### Data for this task
══════

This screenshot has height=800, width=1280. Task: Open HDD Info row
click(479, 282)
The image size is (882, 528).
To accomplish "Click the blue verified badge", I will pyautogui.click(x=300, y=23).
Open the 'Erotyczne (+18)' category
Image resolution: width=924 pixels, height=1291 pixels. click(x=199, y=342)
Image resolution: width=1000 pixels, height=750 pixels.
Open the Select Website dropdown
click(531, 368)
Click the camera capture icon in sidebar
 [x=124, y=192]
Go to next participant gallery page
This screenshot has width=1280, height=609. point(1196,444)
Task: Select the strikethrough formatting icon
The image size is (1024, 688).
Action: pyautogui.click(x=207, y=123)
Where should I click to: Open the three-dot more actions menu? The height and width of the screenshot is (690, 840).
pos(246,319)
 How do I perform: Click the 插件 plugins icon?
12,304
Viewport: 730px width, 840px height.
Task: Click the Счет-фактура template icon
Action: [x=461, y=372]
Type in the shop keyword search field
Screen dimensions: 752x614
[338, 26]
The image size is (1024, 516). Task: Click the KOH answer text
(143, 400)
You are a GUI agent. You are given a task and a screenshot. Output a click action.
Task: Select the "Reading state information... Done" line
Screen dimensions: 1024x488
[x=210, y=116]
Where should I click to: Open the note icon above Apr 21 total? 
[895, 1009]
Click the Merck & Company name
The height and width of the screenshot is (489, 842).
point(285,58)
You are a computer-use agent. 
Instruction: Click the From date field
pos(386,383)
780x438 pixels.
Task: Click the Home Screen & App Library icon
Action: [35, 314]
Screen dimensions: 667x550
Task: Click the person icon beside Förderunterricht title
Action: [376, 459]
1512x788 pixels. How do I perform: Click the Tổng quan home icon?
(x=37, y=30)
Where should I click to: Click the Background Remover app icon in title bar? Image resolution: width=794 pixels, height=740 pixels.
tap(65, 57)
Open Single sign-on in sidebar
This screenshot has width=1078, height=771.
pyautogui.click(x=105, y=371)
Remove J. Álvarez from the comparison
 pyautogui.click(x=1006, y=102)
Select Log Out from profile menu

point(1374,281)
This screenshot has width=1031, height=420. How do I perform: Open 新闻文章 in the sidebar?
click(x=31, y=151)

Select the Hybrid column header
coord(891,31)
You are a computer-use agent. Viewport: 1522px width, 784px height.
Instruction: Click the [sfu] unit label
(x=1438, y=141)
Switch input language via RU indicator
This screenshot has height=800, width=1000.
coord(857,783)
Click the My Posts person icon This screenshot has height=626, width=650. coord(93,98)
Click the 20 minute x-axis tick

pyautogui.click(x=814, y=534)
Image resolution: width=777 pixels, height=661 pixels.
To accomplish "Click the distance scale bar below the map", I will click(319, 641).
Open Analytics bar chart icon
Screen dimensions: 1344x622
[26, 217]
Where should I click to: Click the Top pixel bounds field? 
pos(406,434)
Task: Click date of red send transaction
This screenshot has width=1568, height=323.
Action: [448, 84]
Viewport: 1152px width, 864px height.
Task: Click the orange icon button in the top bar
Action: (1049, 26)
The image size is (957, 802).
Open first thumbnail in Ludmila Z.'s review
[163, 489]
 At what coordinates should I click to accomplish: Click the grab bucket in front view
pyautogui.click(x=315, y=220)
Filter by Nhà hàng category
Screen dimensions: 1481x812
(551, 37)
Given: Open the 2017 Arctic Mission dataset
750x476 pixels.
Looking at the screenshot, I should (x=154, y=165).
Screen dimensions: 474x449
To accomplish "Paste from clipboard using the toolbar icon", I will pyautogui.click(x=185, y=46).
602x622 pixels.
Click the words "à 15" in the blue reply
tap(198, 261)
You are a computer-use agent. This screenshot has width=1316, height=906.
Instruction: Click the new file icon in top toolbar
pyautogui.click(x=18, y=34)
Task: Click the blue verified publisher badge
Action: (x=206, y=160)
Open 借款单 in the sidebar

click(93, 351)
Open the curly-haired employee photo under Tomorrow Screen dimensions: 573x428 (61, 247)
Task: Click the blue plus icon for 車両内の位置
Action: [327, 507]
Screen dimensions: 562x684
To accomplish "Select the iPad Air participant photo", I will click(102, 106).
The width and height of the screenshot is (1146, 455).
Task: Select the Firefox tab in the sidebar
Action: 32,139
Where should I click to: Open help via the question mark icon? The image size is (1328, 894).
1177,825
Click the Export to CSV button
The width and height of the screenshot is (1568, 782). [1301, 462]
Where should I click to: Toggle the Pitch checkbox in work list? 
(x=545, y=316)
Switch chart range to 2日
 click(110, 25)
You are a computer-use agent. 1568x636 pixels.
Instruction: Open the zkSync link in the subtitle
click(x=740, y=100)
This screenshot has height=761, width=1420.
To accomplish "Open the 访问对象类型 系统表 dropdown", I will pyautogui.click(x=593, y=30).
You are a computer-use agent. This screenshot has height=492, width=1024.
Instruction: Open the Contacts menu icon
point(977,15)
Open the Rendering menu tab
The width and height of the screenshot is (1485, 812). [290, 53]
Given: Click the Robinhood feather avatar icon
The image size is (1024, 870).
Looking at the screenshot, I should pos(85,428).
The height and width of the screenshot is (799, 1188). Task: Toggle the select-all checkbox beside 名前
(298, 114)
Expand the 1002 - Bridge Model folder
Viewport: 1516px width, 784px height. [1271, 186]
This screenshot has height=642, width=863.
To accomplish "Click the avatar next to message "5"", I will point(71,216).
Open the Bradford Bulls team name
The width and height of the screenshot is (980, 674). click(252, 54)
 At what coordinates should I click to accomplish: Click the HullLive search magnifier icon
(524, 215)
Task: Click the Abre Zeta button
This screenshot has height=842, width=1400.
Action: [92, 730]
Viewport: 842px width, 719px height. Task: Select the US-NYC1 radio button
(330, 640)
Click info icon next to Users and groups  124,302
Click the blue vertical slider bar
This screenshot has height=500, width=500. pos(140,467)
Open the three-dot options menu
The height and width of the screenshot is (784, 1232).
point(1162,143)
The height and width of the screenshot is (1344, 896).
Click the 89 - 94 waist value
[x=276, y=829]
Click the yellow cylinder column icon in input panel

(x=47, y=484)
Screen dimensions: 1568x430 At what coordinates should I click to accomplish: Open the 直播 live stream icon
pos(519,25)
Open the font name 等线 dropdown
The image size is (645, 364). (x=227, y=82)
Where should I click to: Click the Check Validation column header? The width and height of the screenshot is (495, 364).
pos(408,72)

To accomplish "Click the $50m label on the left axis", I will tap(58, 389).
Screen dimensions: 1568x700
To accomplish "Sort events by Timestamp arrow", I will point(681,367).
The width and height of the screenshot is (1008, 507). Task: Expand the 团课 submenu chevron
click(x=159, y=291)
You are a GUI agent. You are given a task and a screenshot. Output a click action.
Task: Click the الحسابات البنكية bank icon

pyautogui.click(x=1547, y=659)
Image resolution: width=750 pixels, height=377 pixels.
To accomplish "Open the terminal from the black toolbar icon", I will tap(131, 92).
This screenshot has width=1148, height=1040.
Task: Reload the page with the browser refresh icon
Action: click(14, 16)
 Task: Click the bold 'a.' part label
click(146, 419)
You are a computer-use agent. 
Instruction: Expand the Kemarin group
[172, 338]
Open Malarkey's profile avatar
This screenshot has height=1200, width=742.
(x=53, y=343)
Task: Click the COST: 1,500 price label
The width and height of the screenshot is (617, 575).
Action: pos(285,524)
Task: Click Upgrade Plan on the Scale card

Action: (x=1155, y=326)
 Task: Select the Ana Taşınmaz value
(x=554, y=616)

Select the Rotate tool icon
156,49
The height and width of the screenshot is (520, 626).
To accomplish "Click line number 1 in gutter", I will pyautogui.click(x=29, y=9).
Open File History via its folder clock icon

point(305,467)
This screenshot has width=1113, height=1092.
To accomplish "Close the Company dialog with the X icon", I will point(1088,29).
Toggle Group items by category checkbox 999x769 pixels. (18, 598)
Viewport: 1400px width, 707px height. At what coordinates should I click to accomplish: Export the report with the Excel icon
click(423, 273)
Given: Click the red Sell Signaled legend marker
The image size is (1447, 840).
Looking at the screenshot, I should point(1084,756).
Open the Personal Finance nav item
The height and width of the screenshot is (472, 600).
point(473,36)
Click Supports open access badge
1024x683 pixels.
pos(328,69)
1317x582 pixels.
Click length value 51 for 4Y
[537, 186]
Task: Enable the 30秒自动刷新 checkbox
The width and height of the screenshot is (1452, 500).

══════

Where a line above includes "avatar", copy that line.

Given: Click the Robinhood feather avatar icon
To accomplish "Click the avatar next to message "5"", I will point(71,216).
Open Malarkey's profile avatar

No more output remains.